Apesar de alertas internos sobre o impacto económico, a liderança talibã terá insistido na medida, aplicando cortes seletivos em várias províncias que acabaram por se estender a todo o território. A decisão afeta especialmente as mulheres, para quem a internet era uma das poucas formas de acesso à educação e ao exterior.
O Centro de Jornalistas do Afeganistão (AFJC) também denunciou a situação e descreveu o país como mergulhado num "apagão informativo", resultado de uma "guerra deliberada contra o direito à informação". A organização lembra que os talibãs já emitiram, pelo menos, 22 diretivas que restringem a liberdade de expressão e o acesso à informação. Entre elas, estão medidas como a censura de meios de comunicação internacionais, proibição da cobertura de protestos, exigência de aprovação prévia de conteúdos e exclusão de mulheres jornalistas de redações mistas.
As medidas são justificadas pelo regime com base na sua interpretação da lei islâmica e visam, segundo o governo, prevenir o "vício" e a "imoralidade".
Impacto nas mulheres
As Nações Unidas recordam que, além da proibição de acesso a espaços públicos, as mulheres e raparigas foram afastadas do ensino secundário e superior em 2021. Atualmente, 78% das mulheres não estudam, trabalham ou recebem algum tipo de formação, o que agrava a crise económica do país.

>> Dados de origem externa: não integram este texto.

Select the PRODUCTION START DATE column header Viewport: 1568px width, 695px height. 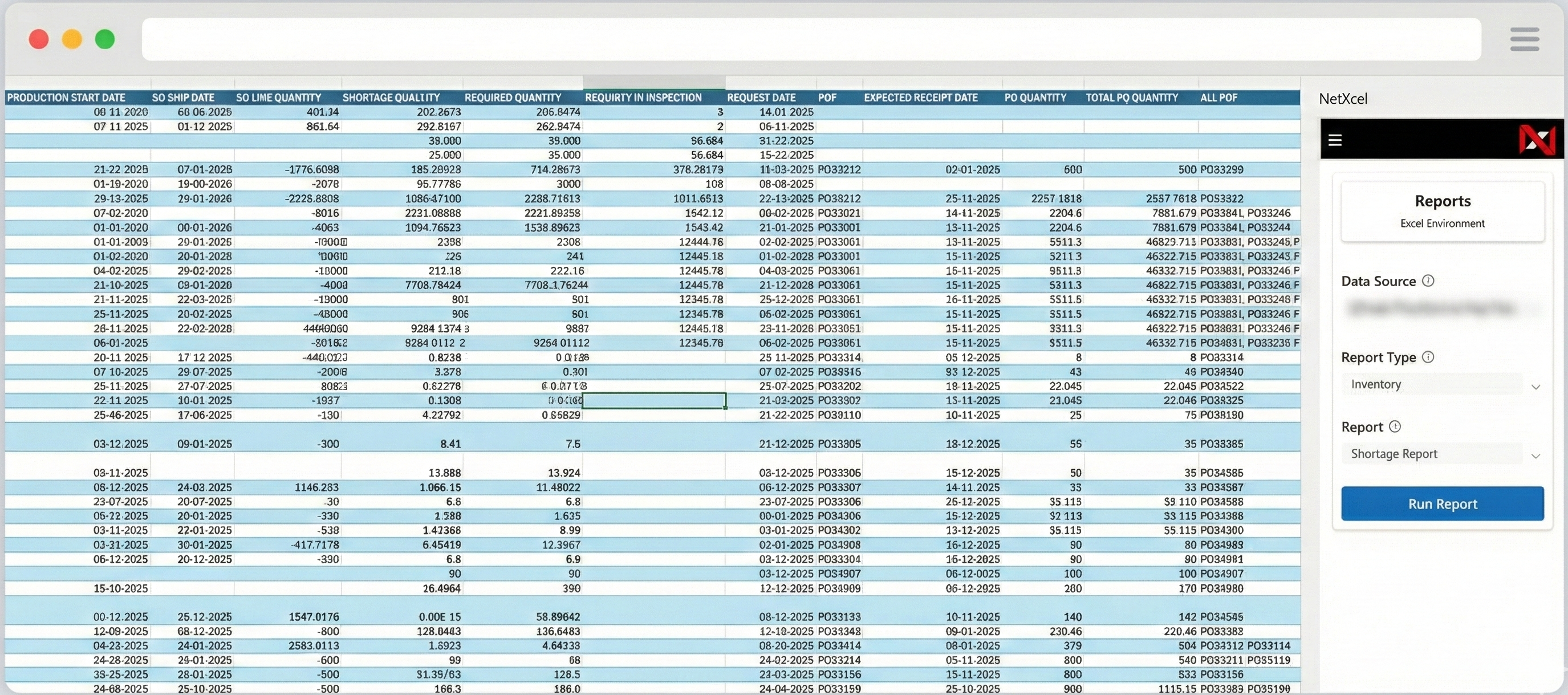[x=66, y=97]
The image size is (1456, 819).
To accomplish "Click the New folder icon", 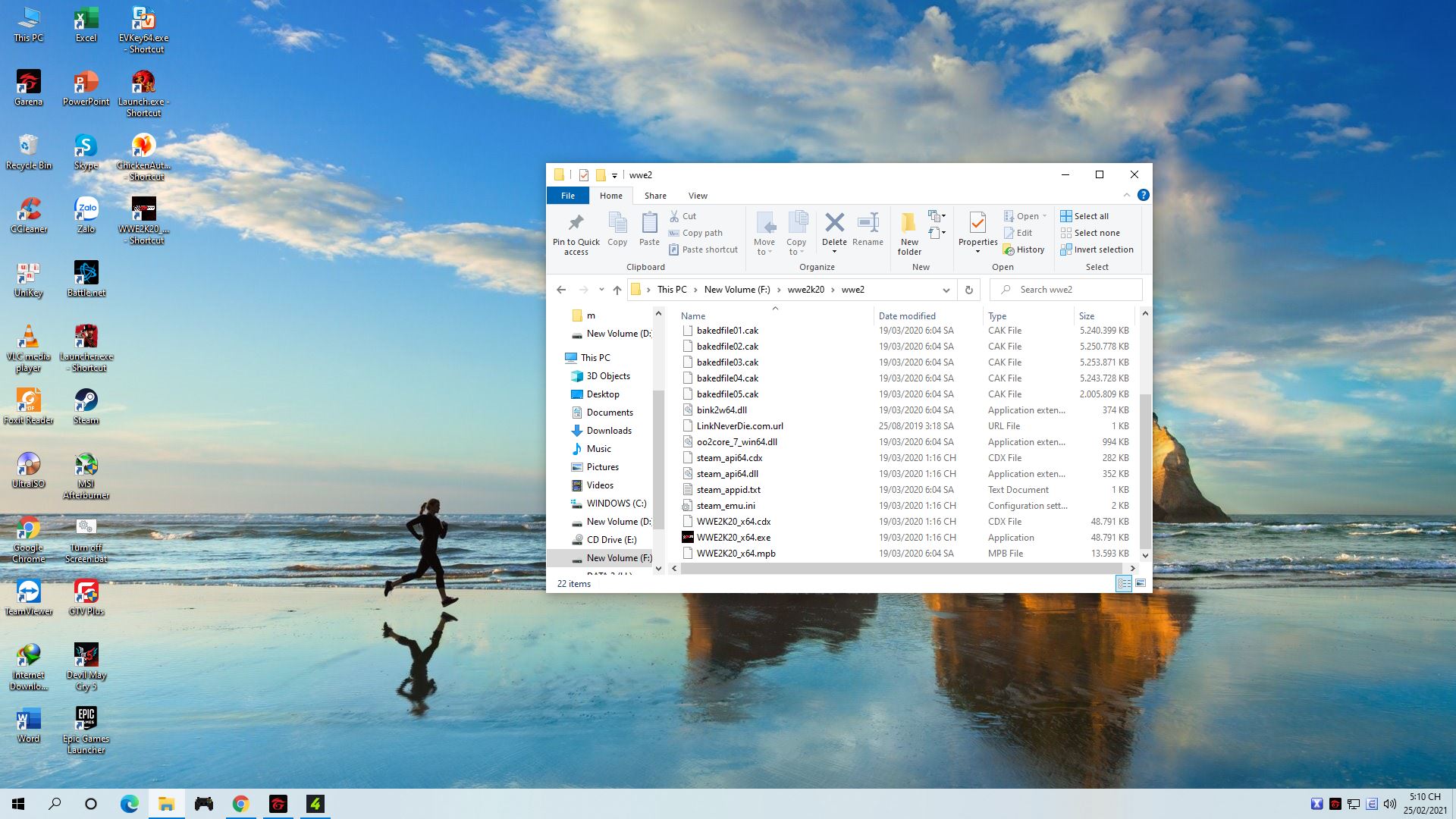I will coord(908,223).
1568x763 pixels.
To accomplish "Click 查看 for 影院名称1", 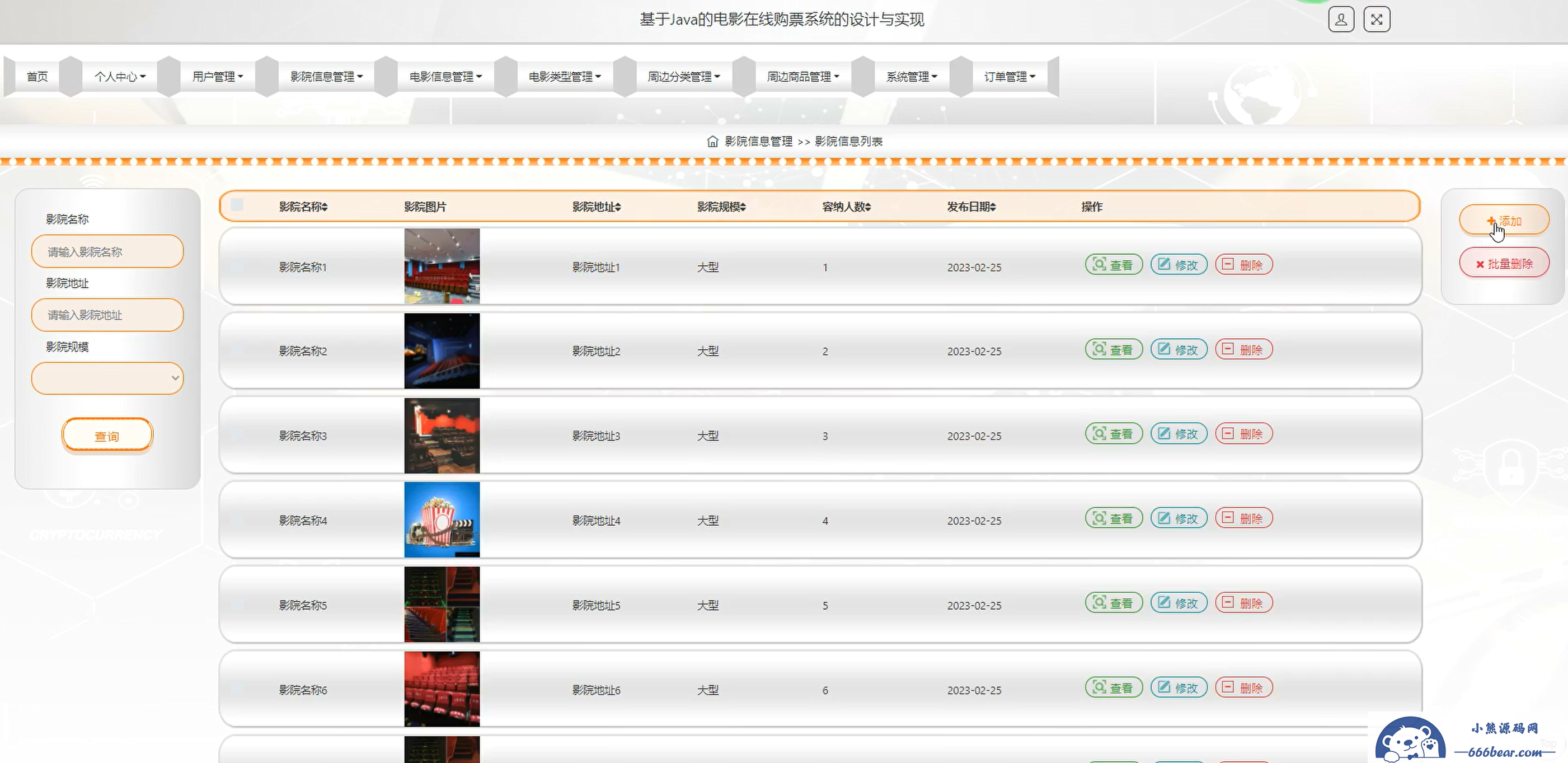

Fahima, estudante afegã citada pela "BBC News", conta que ela e as irmãs estudavam exclusivamente online: "Costumávamos manter-nos atualizadas pela internet, mas agora é impossível. Não conseguimos aprender." Sonhavam acabar os estudos para ajudar financeiramente o pai, mas agora permanecem em casa sem perspetivas.
Zabi, ex-jornalista e professor de inglês online, também foi afetado. As suas aulas mistas reuniam de 70 a 80 estudantes que se preparavam para realizar exames de inglês. Sem acesso à Internet, os alunos ficaram sem alternativas. Para os rapazes, ainda existem alguns centros que ensinam inglês presencialmente, mas para as raparigas esta era a última esperança. Se a ligação não regressar, o professor admitiu à BBC ter de abandonar o país.
A ausência de rede prejudica igualmente o contacto social. Roweida, estudante citada pelo "The Guardian", lembra que muitos se reuniam todas as noites através do Google Meets e que "ouvir outras vozes dava esperança."
Antes do corte total, a internet móvel era uma solução que já era demasiado cara para a maioria. Um plano mensal de 100 GB custava cerca de 44 euros (3.500 afeganes). O Wi-Fi, mais acessível, rondava os mil afeganes e podia ser dividido entre vários estudantes.
Esta não é a primeira vez que as mulheres afegãs foram afetadas por medidas do governo. No início do mês de setembro, quase 140 livros de autoria feminina foram removidos das universidades por alegado teor anti-Sharia (a lei islâmica).
As autoridades dizem respeitar os direitos das mulheres segundo a sua interpretação da cultura afegã e da lei islâmica. No entanto, desde agosto de 2021, os talibãs já impuseram restrições ao vestuário, educação, emprego, mobilidade e acesso à justiça das mulheres, violando uma série de direitos humanos.